Member-only story
Feature Engineering of DateTime Variables for Data Science, Machine Learning
Learn how to make more meaningful features from DateTime type variables to be used by Machine Learning Models

INTRODUCTION
DateTime fields require Feature Engineering to turn them from data to insightful information that can be used by our Machine Learning Models. This post is divided into 3 parts and a Bonus section towards the end, we will use a combination of inbuilt pandas and NumPy functions as well as our functions to extract useful features.
- Part 1 — Extract Date / Time Components
- Part 2 — Create Boolean Flags
- Part 3 — Calculate Date / Time Differences
- Bonus — Feature Engineering in 2 lines of code using
fast_ml
BACKGROUND
Whenever I have worked on e-commerce related data, in some way or the other dataset contains DateTime columns.
- User registration date-time
- User login date-time
- Transaction date-time
- Disputed transaction date-time
- … and many more
At the outset, this date field gives us nothing more than a specific point on a timeline. But these DateTime fields are potential treasure troves of data. These fields are immensely powerful ‘if used rightly’ for uncovering patterns.
As a Data Scientist, your job is to bring the insight to the table, and for that, you are required to ask the right questions.
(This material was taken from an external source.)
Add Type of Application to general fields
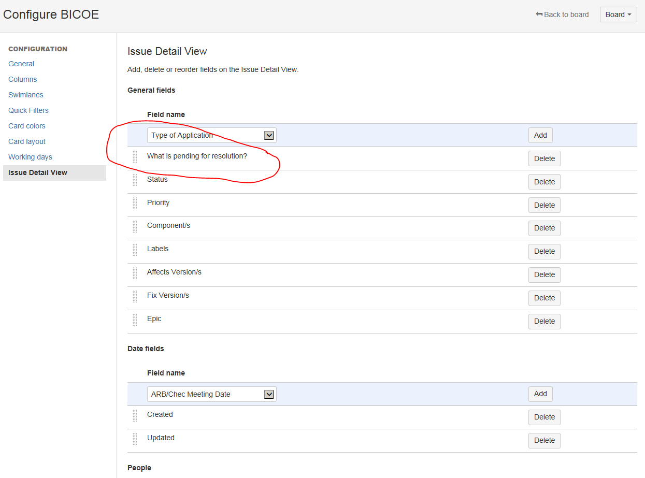This screenshot has width=645, height=478. [x=540, y=135]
For Ex.
- Ques 1 — When do you see most carts getting created?
- Ques 2 — When do you see most carts getting abandoned?
- Ques 3 — When do you see the most fraudulent transactions?
- Ques 4 — When do the maximum users subscribe?
- Ques 5 — When are certain items purchased most often?
- Ques 6 — After how many days/hours after registration user makes the first order?
- Ques 7 — After how many days of inactivity customer never returns to your site?
- … etc